Pulmonary Function and Lung Fibrosis up to 12 Years After Breast Cancer Radiotherapy.

Int J Radiat Oncol Biol Phys

Department of Circulation and Medical Imaging, Faculty of Medicine and Health Sciences, Norwegian University of Science and Technology, Trondheim, Norway.

Published: March 2024

Purpose: Breast cancer (BC) treatment may affect pulmonary function, but evidence of long-term pulmonary toxicity is scarce. This study aimed to evaluate pulmonary function, radiation fibrosis (RF), and patient-reported dyspnea up to 12 years after different BC treatment modalities.

Methods And Materials: Two hundred fifty patients with BC referred to postoperative radiotherapy (RT) were included in this study.

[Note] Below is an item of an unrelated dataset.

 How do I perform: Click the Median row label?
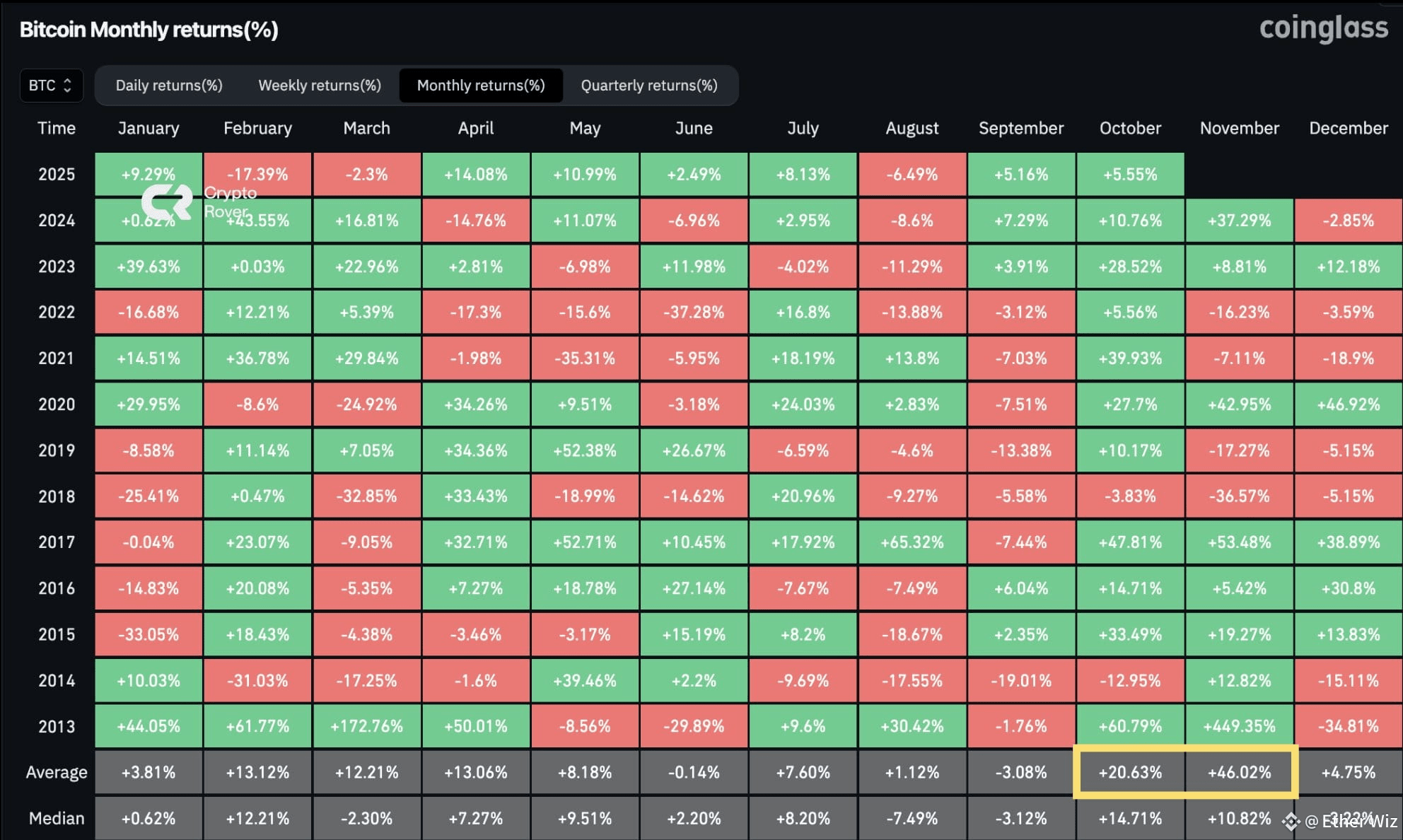[57, 818]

High-resolution computed tomography, pulmonary function tests (PFTs), clinical examinations, and patient-reported dyspnea were assessed before RT and at 3, 6, and 12 months and up to 12 years after RT.

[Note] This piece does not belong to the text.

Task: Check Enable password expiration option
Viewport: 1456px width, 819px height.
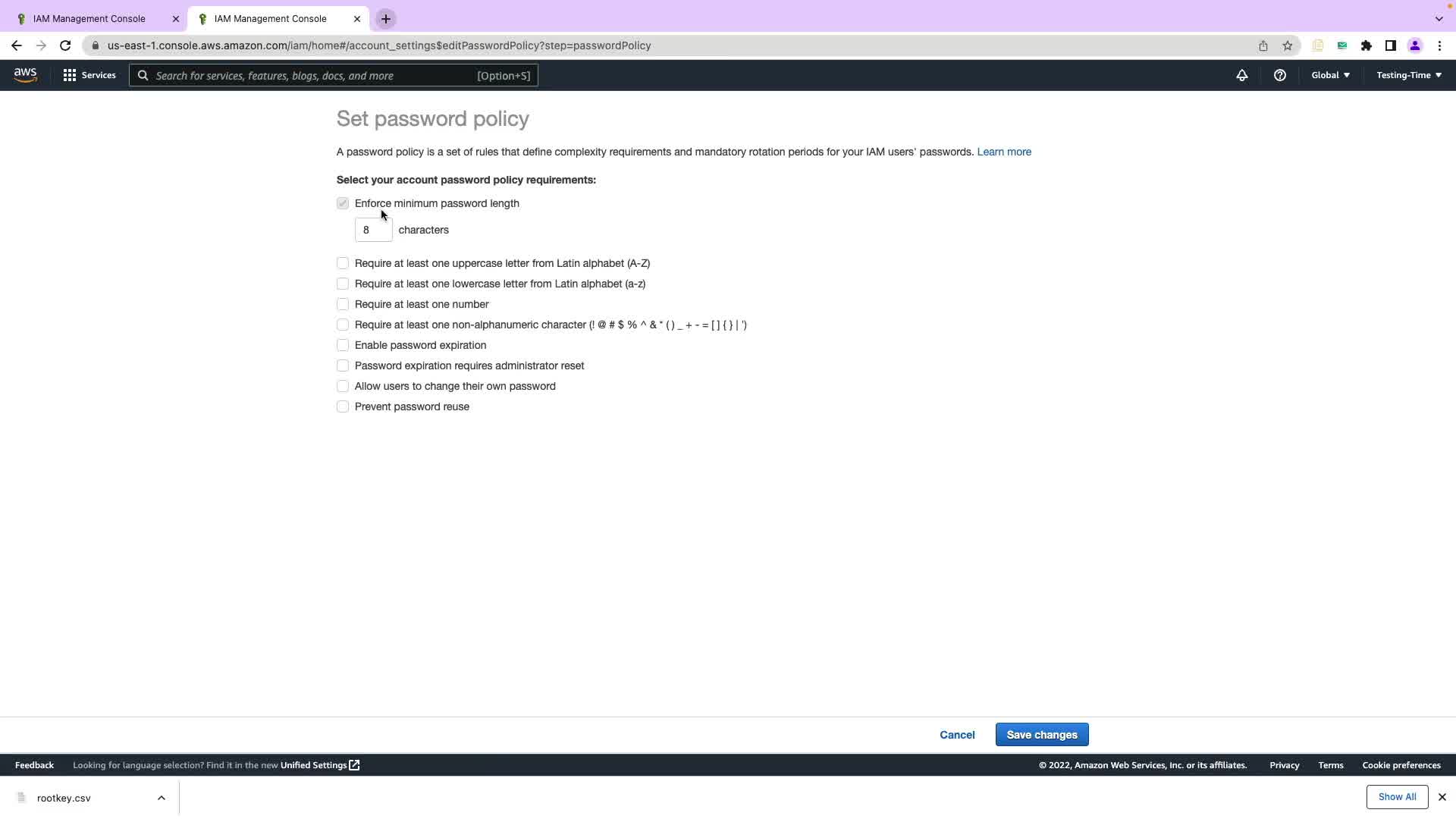Action: pos(343,345)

Results: Vital capacity (VC), forced expiratory volume in 1 second (FEV), forced vital capacity (FVC), and diffusion capacity of the lungs for carbon monoxide (DLCO) declined at 3 months after RT and remained low at long-term follow-up except for DLCO, which increased up to 12 years after RT. VC, FEV, and FVC changes differed between patients treated with and without chemotherapy, and FEV differed between patients treated with locoregional and local RT. An early decline in VC, FEV, and FVC predicted a late decline in PFT values up to 12 years after RT (P = .020, P = .004, and P = .020, respectively). RF, mainly grade 1, was observed in 91% of patients at long-term follow-up. Few patients reported severe dyspnea at long-term follow-up, and there was no statistically significant association with concurrent RF or decline in PFT values from baseline.

Conclusions: Chemotherapy and locoregional RT affected performance in PFTs up to 12 years after RT. Reduction in VC, FVC, and FEV 3 months after RT predicted a decline in PFT values at long-term follow-up. However, a late decline in PFT values was not associated with long-term RF or patient-reported dyspnea.